Homework 3

Due date: Tuesday, October 24 at 5:00am

Late policy:
Afterand beforeyou get
 5:00am on Tuesday, October 24100% of the grade
5:01 am on Tuesday, October 245:00 am on Wednesday, October 2580% of the grade
5:01 am on Wednesday, October 255:00 am on Friday, October 2750% of the grade
5:01 am on Friday, October 27 nothing

I do not promise HW3 make-up, so try doing your best on this one (I tried making it relatively easy).

Please read all the instructions carefully. Remember, everything is case-sensitive!

Getting Help and Academic Integrity

You should do all the work on your own without asking for any assistance from other people and without helping other students. In case you need help, you should:

  1. Take a look at the man pages, slides and suggested reading.
  2. If you have more than just a simple question, please consider coming to my office hours.
  3. Go to cornell.class.cs114 newsgroup and see if your question is already answered. If not, post it there. I will be happy to answer any questions posted to the newsgroup, not only HW-related ones.
  4. If you want to keep your question private, e-mail me at nogin@cs.cornell.edu. Please use newsgroup whenever possible. Questions posted to the newsgroup will be answered much sooner.

Setup

(0 points) Create a cs114-HW3 subdirectory in your home directory and make sure you are the only one who has any access to it.

(0 points) You may want to review the man pages of the following programs: sh, test, wc, sort, head, cat, echo

Script (15 points)

Write a Bourne shell (/bin/sh) script ~/cs114-HW3/script1 that does the following in the specified order:

  1. (1 point) Checks whether the number of arguments is 3 and exits with error code 1 otherwise.
  2. (1 point) Checks whether the first two arguments are the names of two existing files (referred as file1 and file2 below) and exits with error code 2 otherwise.
  3. (1 point) Checks whether the third argument is a name of a file that does not exist yet (referred as file3 below) and exits with error code 3 otherwise.
  4. (2 points) Checks that the SCRIPT environment variable contains a file name of a program you have permissions to execute and exits with error code 4 otherwise.
  5. (3 points) Sets the SCRIPT environment variable to the contents of the first line of file1 and runs the program that the SCRIPT environment variable used to point to, with input being redirected from file2
  6. (3 points) Creates file3 and puts the following in there in the specified order:
    1. All the lines from file1 that contain at least one letter a, sorted (by the sort program with no options).
    2. All the lines from file2 that contain nothing but digits, sorted numerically.
  7. (3 points) Prints the number of lines in both file1 and file2 combined, followed by a space, followed by the value of the environment variable PRINT on its stdout (and does not print anything else on stdout, except, possibly, for the output of the program named in the SCRIPT environment variable).
  8. (1 point) exits with exit code 0.

Warning: I will run your script with my own value of the PATH environment variable. Your script should tolerate any unusual PATH setting. I would suggest either setting the PATH to something you are comfortable with early in the script, or giving full paths to all of the utilities you are using.

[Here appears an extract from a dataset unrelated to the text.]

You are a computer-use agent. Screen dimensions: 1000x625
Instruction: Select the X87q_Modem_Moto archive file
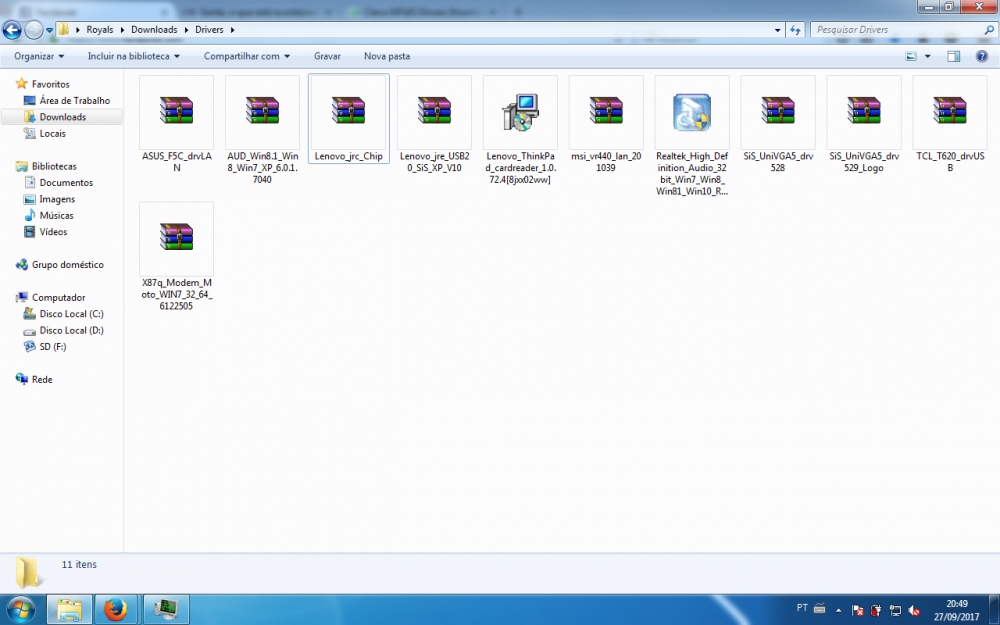[x=176, y=237]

Warning: Your script should still work correctly when some arguments and/or environment variables contain special symbols (you will still get partial credit if you fail the "special symbols" test).

Examples

  1. ~/cs114-HW3/script1, ~/cs114-HW3/script1 1 2 and ~/cs114-HW3/script1 a b c ddd should all exit with exit code 1 without doing anything.
  2. ~/cs114-HW3/script1 abc /tmp/def xyz should check whether abc and /tmp/def exist and exit with exit code 2 if not. Note that this also means that the script should not attempt to change directory (otherwise it wouldn't know where to look for abc).
  3. In the example above, if both files exist, the script should make sure that xyz does not exist. If it does exists, the script should exit with exit code 3.
  4. If SCRIPT environment variable contains the string /tmp/abc/def, your script should check whether /tmp/abc/def exists and is executable.
  5. If the first line of abc is abcabcabc and SCRIPT environment variable contains the string /tmp/abc/def , ~/cs114-HW3/script1 abc /tmp/def xyz should set the SCRIPT environment variable to abcabcabc and run /tmp/abc/def with input being redirected from /tmp/def
  6. If abc contains
    abcabcabc
    qwerty
    AAA
    0aaa
    
    and /tmp/def contains
    ABC
    10
    0
    50A
    
    then ~/cs114-HW3/script1 abc /tmp/def xyz should create xyz and put the following in there:
    0aaa
    abcabcabc
    0
    10
    
  7. In the example above, if PRINT environment variable contains the string print me, the script should output
    8 print me

To submit your HW, run ~cs114/bin/grade-hw3. This grading program will work as many times as you run it, but only first 3 submissions count. The final grade you receive fore this homework will be the maximum of the 3 grades you receive for the first 3 submissions. If something goes wrong, please let me know ASAP.